The Rise of Robo Restaurants
The Rise of Robo Restaurants
One perhaps surprising field that has taken advantage of the shift to technology is the restaurant industry, where a shortage of available workers has driven up costs and limited the ability of some restaurants to open additional locations. Spyce, a casual fast-food place begun by four MIT graduates, is set on opening the first truly robotic restaurant chain in the US. Its founders say the robots help improve consistency and speed and prepare food in three minutes or less, while enabling the company to serve its food at reasonable prices.
Another example is the Chinese restaurant chain Haidilao, which has partnered with Panasonic to open up a fully automated kitchen in Beijing. The new establishment will feature robots that take orders, then prepare and deliver raw meat and fresh vegetables to customers to put into soups prepared at their tables. The automated kitchen will reportedly be used to help Haidilao expand to as many as 5,000 locations around the world.

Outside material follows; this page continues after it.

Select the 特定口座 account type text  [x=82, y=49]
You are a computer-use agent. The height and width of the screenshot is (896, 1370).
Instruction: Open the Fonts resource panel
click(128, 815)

Need Reservations? There Is an App for That
You needn’t go all the way to a robotic kitchen to encounter Artificial Intelligence (AI) in the food world. When commanded, Google Duplex will call a restaurant and make reservations. The software is very advanced, with a realistic human voice that mimics the “uhhs” and “umms” typical of most conversations. It’s undoubtedly a harbinger of things to come, as this software could easily expand to booking appointments for other businesses such as hair salons, doctor offices, and hotels.

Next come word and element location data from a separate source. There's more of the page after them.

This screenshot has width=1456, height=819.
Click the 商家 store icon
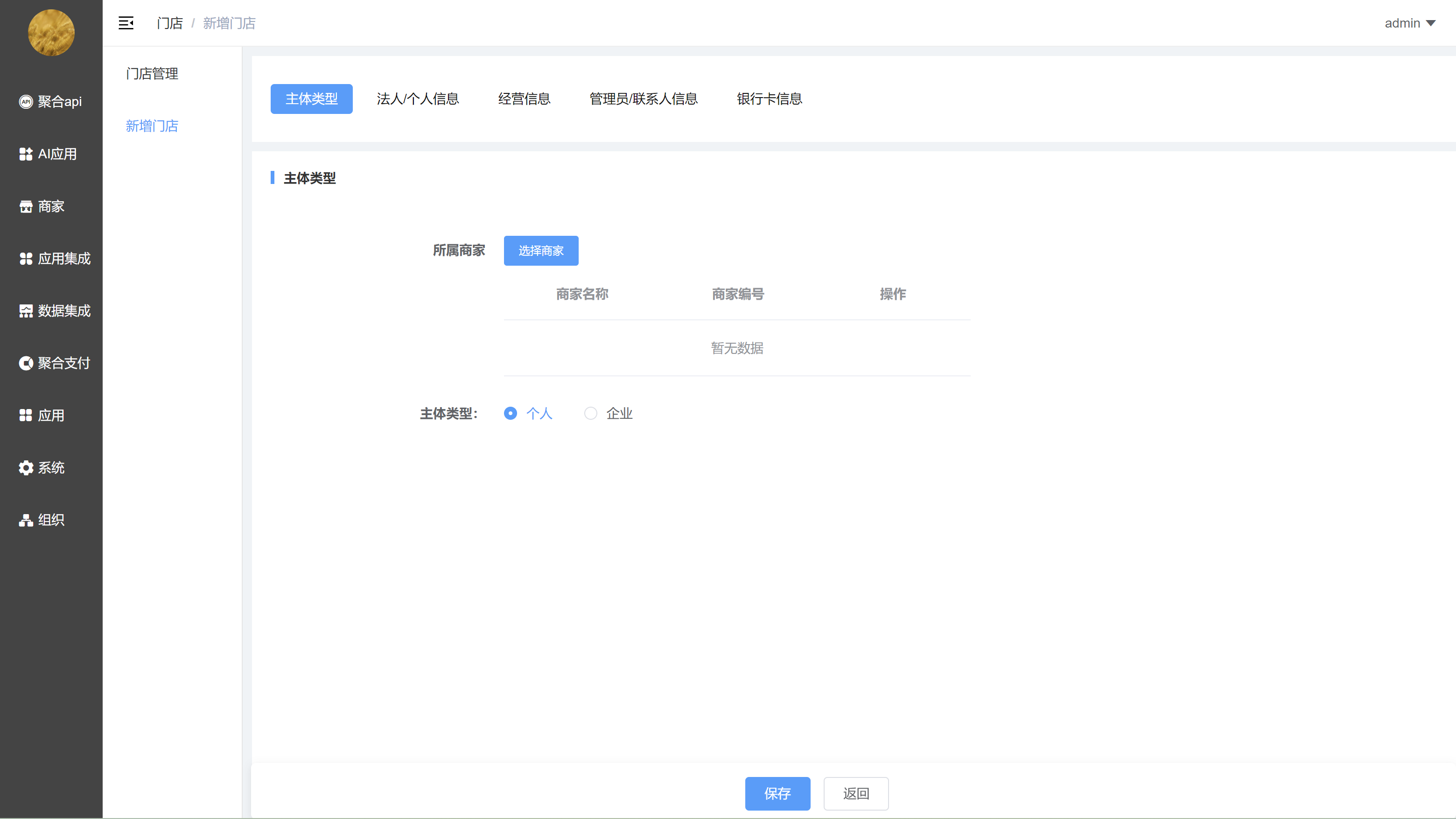coord(26,206)
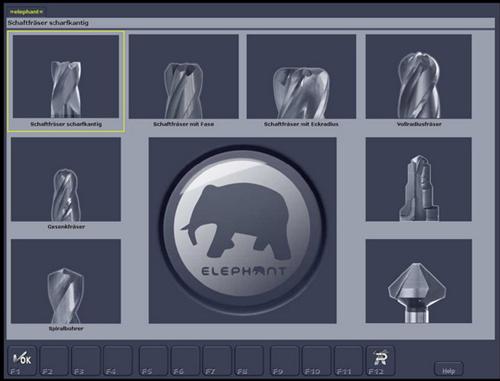The width and height of the screenshot is (500, 381).
Task: Confirm with the F1 OK button
Action: 22,361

*Related – The Future of Customer Service
Another feature of Google’s Duplex and its AI capabilities across the globe is the possibility of eliminating language barriers. “There’s the opportunity to [give people] the ability to call a business in a country where [they] don’t speak the language,” says Nick Fox, Google’s vice president of product and design. “I’d be able to speak to the assistant in a language that I speak and then it could speak to the business in a language that makes sense to them. That’s a really interesting way this system can be used to break language barriers.”
The applications of AI are just beginning to be explored. In fact, Servion predicts that AI will power 95 percent of all customer interactions by 2025 and will do it so effectively that customers will not be able to “spot the bot.”
Technological Disruption and Dislocation
There is no arguing that machines and AI are faster, cheaper, more efficient, and make fewer mistakes than humans. When a bank started using chatbots to handle more than 1.5 million claim requests each year, it found that the work of 85 bots was equal to the output of 200 full-time human employees at only 30 percent of the cost. As for the future, Juniper Research predicts that chatbot conversations will be responsible for cost savings of more than $8 billion per year by 2022, up from $20 million in 2017.